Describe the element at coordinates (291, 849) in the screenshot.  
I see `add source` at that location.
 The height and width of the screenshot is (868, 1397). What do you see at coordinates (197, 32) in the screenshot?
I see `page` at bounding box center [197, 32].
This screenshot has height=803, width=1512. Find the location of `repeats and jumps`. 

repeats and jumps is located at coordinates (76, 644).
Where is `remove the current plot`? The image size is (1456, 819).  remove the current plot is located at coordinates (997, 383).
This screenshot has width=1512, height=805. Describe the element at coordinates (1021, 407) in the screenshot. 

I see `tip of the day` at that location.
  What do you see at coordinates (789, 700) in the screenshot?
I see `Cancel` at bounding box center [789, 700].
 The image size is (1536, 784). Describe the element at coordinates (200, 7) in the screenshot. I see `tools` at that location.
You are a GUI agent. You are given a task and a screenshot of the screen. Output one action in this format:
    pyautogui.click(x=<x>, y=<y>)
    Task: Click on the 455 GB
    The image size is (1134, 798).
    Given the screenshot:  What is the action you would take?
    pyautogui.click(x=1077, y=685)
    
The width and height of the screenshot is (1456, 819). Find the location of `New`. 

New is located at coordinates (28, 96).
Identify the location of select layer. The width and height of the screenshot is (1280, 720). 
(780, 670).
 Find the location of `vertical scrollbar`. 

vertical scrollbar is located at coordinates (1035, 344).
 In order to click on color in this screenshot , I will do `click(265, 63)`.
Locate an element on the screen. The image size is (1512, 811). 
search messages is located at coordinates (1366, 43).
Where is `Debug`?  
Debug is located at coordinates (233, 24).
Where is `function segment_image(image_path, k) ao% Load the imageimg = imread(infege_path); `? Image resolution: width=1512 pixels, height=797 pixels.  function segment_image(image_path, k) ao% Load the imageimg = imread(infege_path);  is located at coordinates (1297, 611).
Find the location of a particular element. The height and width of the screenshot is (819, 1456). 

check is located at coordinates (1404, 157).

****************

## WHAT YOU HAVE TO DO
Rewrite the listing above, replacing "Find the location of" with "Give the position of" and leaving every other part unchanged.

## RESULT
Describe the element at coordinates (291, 849) in the screenshot.  
I see `add source` at that location.
 The height and width of the screenshot is (868, 1397). What do you see at coordinates (197, 32) in the screenshot?
I see `page` at bounding box center [197, 32].
This screenshot has height=803, width=1512. Give the position of `repeats and jumps`. 

repeats and jumps is located at coordinates (76, 644).
Where is `remove the current plot`? The image size is (1456, 819).  remove the current plot is located at coordinates (997, 383).
This screenshot has width=1512, height=805. Describe the element at coordinates (1021, 407) in the screenshot. 

I see `tip of the day` at that location.
  What do you see at coordinates (789, 700) in the screenshot?
I see `Cancel` at bounding box center [789, 700].
 The image size is (1536, 784). Describe the element at coordinates (200, 7) in the screenshot. I see `tools` at that location.
You are a GUI agent. You are given a task and a screenshot of the screen. Output one action in this format:
    pyautogui.click(x=<x>, y=<y>)
    Task: Click on the 455 GB
    The image size is (1134, 798).
    Given the screenshot:  What is the action you would take?
    pyautogui.click(x=1077, y=685)
    
The width and height of the screenshot is (1456, 819). Give the position of `New`. 

New is located at coordinates (28, 96).
Identify the location of select layer. The width and height of the screenshot is (1280, 720). 
(780, 670).
 Give the position of `vertical scrollbar`. 

vertical scrollbar is located at coordinates (1035, 344).
 In order to click on color in this screenshot , I will do `click(265, 63)`.
Locate an element on the screen. The image size is (1512, 811). 
search messages is located at coordinates (1366, 43).
Where is `Debug`?  
Debug is located at coordinates (233, 24).
Where is `function segment_image(image_path, k) ao% Load the imageimg = imread(infege_path); `? Image resolution: width=1512 pixels, height=797 pixels.  function segment_image(image_path, k) ao% Load the imageimg = imread(infege_path);  is located at coordinates (1297, 611).
Give the position of a particular element. The height and width of the screenshot is (819, 1456). 

check is located at coordinates (1404, 157).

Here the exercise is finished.